The Meeting – Film Review by Frank L

Directed by Alan Gilsenan

Ailbhe Griffith was sexually assaulted on her way home having got off her bus. Nine years after the attack, notwithstanding the perpetrator having served a criminal sentence, she still needed to get the events surrounding the attack behind her or as she succinctly states, to get her life back. She wanted to meet her attacker. She was needing what has become known as “restorative justice”. An advocate of that process is and has been one Marie Keenan. She made contact with her.

To create such a meeting requires careful and detailed preparations. Gilsenan’s film does not deal with these important procedural steps. It concentrates on the meeting itself. The very essence of the process.

In the film Ailbhe Griffith plays herself, in this dramatised reconstruction of actual events. She is supported at the meeting by Marie Keenan who is also played by herself. There was no transcript of the actual meeting but Gilsenan has from detailed interviews with Ailbhe Griffith and Marie Keenan reconstructed the events which occurred at the meeting in order to recreate what took place. The perpetrator is played by an actor Terry Neill as is the chair of the meeting and their respective supporters. Terry Neill’s performance given the dynamics of being an actor while the woman opposite is the actual victim of the sexual attack which is being considered in detail is of the first rank.

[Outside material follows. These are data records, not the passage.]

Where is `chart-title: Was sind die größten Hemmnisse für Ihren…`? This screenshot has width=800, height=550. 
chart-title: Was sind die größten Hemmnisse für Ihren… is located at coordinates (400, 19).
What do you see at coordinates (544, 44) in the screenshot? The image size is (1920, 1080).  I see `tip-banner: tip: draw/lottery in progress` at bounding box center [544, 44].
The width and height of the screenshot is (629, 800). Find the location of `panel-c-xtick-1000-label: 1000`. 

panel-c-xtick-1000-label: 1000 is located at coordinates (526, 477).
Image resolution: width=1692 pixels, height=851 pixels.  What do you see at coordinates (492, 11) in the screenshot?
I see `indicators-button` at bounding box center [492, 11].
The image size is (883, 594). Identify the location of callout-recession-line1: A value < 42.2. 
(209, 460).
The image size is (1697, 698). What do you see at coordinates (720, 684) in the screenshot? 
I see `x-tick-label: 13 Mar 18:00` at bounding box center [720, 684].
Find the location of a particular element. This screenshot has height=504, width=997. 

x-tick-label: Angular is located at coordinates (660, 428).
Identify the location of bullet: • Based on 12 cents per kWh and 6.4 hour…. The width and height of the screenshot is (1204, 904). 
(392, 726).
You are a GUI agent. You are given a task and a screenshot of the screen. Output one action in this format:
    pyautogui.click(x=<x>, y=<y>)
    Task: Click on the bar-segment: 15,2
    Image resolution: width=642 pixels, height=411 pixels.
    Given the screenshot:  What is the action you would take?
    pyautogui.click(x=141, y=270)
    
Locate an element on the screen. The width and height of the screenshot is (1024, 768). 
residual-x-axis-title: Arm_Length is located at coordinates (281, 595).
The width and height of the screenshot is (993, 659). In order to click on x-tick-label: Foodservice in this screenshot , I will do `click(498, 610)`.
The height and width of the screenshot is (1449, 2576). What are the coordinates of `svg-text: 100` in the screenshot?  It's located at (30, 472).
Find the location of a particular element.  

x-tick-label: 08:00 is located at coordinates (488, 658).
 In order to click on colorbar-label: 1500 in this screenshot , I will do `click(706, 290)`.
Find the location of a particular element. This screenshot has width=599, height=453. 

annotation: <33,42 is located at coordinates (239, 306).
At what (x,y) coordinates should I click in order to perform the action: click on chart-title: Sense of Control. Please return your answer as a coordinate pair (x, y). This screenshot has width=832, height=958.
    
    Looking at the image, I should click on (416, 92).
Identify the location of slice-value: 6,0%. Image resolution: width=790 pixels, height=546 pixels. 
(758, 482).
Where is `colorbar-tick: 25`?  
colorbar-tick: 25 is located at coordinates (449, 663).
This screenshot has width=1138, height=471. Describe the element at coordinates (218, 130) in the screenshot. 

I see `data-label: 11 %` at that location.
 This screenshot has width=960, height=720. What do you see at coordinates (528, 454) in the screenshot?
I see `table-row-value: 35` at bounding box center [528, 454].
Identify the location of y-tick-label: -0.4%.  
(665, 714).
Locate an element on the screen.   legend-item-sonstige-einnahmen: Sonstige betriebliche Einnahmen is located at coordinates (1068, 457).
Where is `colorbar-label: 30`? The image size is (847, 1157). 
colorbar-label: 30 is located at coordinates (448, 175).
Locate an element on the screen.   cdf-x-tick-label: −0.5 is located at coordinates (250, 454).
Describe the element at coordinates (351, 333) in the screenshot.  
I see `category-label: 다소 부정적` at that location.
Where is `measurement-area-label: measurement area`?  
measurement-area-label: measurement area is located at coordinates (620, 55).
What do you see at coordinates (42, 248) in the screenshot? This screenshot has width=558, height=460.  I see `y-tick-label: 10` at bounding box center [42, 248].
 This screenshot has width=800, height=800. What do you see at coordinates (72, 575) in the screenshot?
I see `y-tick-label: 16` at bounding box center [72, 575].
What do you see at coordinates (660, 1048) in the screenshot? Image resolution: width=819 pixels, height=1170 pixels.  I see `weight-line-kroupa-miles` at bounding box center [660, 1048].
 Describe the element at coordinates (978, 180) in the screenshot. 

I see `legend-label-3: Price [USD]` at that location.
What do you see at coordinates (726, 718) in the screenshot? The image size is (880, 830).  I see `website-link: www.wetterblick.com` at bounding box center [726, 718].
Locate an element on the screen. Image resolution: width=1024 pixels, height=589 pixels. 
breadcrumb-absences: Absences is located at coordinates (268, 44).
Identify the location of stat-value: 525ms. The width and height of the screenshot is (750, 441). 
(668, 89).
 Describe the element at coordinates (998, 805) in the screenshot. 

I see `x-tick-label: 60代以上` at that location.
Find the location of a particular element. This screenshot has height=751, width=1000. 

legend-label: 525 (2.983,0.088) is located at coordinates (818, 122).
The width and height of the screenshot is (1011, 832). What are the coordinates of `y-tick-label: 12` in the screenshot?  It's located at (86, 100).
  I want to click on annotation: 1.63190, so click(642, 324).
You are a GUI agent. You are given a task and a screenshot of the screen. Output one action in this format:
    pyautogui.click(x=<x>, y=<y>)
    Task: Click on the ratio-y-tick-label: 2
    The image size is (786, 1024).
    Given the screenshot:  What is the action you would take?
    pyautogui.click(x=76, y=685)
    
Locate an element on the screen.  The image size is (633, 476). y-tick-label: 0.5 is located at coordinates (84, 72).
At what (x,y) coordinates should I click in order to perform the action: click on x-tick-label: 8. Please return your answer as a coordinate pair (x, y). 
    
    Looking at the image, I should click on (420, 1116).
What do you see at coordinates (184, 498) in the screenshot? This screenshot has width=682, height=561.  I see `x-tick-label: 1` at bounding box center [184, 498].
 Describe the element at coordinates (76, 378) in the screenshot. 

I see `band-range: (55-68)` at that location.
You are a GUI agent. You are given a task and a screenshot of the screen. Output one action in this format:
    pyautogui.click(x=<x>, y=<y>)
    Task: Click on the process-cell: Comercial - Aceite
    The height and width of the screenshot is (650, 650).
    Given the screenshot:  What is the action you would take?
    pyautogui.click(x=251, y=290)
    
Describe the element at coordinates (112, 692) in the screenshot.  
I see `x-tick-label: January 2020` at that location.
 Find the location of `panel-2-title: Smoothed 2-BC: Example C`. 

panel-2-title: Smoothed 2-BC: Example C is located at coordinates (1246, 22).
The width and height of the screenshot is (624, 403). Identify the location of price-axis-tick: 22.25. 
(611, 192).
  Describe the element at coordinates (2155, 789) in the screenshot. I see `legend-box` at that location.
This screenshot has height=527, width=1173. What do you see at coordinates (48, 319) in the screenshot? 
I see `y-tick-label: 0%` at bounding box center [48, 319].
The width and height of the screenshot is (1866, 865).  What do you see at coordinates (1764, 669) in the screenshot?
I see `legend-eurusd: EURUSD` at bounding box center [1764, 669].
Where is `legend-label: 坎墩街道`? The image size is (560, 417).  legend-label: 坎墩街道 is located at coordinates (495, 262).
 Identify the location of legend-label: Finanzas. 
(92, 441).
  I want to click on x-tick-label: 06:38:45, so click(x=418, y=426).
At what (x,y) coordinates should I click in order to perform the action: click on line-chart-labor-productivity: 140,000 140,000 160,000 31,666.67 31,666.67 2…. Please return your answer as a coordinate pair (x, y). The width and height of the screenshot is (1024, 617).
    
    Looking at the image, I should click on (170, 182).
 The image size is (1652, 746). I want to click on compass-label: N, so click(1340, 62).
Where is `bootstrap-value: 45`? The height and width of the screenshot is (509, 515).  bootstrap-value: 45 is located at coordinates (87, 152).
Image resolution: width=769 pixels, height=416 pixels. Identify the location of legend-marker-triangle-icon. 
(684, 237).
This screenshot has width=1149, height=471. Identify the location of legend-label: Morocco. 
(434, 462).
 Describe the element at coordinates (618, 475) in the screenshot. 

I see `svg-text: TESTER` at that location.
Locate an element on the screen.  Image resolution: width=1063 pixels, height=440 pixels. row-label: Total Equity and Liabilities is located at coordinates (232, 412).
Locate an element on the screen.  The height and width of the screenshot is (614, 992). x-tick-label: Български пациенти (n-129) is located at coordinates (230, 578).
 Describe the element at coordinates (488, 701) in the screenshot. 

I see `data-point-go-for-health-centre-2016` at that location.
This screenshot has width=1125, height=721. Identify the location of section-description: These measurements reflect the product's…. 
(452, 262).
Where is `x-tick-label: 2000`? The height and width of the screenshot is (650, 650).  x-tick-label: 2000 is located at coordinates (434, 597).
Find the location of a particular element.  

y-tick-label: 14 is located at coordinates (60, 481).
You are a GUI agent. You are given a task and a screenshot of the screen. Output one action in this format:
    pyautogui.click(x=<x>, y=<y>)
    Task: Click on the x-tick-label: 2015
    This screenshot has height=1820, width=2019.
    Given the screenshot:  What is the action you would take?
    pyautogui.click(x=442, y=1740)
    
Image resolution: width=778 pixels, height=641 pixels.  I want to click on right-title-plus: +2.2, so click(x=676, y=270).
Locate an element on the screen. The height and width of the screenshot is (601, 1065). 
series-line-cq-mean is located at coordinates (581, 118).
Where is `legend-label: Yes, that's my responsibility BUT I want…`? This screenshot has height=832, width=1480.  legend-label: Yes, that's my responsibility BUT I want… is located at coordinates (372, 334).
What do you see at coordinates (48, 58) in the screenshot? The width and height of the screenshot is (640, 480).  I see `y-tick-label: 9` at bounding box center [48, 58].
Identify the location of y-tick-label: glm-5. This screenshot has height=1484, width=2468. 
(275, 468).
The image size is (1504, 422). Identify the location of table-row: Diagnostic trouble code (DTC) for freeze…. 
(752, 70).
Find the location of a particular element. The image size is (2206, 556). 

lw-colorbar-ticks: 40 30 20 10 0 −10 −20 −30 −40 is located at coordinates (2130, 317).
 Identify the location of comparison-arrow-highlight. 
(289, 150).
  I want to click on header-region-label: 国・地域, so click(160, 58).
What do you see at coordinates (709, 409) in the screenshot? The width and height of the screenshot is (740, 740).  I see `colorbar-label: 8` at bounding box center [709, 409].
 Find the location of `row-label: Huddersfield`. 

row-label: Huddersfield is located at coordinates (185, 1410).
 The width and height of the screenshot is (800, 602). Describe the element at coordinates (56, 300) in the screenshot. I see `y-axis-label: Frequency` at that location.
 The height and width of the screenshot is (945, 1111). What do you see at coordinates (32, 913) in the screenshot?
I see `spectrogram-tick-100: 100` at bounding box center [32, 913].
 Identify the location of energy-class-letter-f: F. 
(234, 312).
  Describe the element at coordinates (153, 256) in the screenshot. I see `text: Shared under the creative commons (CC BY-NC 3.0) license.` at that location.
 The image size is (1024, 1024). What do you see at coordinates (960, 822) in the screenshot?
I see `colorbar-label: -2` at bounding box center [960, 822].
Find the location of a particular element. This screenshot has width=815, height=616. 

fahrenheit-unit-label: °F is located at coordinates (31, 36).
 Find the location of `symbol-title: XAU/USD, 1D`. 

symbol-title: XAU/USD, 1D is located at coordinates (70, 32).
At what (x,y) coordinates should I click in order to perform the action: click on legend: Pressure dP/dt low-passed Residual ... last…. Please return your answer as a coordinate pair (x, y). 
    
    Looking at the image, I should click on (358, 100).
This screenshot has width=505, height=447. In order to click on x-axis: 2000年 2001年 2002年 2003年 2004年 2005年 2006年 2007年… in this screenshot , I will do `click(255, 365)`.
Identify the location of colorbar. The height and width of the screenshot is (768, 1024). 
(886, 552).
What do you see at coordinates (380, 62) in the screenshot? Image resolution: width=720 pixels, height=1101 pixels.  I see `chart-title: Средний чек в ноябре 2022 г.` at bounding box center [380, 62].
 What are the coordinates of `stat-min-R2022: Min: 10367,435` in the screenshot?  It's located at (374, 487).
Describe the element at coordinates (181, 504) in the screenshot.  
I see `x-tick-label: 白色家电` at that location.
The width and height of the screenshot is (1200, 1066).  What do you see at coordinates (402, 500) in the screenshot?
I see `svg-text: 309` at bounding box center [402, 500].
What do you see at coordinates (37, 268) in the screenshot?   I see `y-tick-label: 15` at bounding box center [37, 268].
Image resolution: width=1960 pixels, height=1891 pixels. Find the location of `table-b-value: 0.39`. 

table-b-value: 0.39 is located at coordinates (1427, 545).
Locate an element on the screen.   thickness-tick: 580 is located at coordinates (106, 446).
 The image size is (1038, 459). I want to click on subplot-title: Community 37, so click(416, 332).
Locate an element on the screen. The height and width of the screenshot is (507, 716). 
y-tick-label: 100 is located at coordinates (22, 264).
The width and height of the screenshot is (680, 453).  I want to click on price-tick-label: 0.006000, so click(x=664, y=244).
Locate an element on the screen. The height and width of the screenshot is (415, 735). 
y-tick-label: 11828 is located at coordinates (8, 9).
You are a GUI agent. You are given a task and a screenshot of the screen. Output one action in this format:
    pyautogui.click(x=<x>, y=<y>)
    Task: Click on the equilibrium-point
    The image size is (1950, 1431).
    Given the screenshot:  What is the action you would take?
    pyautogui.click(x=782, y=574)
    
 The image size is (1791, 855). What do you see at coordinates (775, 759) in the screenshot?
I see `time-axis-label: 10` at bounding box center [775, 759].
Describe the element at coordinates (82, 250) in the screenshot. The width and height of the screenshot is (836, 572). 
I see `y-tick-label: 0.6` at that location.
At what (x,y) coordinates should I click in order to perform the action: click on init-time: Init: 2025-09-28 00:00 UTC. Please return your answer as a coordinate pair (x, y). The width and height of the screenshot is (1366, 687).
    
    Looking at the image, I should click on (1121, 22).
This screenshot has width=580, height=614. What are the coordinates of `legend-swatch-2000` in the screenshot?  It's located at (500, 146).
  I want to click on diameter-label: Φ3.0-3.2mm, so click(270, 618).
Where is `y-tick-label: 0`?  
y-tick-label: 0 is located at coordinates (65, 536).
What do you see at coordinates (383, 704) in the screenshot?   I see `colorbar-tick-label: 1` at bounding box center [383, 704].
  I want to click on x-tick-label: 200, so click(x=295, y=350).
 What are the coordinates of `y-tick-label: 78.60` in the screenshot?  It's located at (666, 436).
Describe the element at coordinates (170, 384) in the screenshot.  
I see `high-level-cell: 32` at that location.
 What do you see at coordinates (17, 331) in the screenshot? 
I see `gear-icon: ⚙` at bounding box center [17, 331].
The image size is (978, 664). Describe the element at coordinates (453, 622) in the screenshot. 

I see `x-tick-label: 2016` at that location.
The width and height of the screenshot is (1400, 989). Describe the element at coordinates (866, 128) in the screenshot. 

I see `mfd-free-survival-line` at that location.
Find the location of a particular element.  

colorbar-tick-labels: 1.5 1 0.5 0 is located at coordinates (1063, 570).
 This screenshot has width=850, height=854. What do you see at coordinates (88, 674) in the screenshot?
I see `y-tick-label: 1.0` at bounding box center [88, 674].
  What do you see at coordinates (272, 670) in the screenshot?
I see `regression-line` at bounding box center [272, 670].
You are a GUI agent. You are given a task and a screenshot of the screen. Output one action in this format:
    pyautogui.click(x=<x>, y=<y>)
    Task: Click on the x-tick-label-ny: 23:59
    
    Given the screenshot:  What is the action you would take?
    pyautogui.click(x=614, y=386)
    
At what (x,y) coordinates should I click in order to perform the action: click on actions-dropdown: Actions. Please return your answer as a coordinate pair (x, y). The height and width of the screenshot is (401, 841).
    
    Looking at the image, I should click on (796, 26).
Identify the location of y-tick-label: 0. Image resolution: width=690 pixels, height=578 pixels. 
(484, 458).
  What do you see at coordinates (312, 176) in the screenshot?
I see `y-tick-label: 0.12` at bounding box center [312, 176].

In a recent interview in the Irish Times Alan Gilsenan explains the decision of the attacker not to participate in the making of the film. As a result Gilsenan states “while each and every detail of The Meeting is true, we anonymised the man and removed all personal elements. I hope the press and other media will respect and concur with that decision.” It is most important that his words are heeded.

The film lasts the same period of time that the actual meeting lasted. The relevance of time is accentuated by the plain clock which watches guard over the meeting as it unfolds. The calmness which imbues the proceedings, notwithstanding the violence which it is analysing, is a credit to all participants including the perpetrator who attended the actual meeting. Gilsenan requires high praise for undertaking such a daunting enterprise and delivering it with such dignity and seriousness. It is to be hoped that this careful reconstruction of a meeting between a victim and a perpetrator may lead to an increased understanding in society of the value of the restorative justice processes. Ailbhe Griffith in playing herself in the film proclaims that she has indeed got her life back and is by her assured presence in the film a wonderful advocate for the process.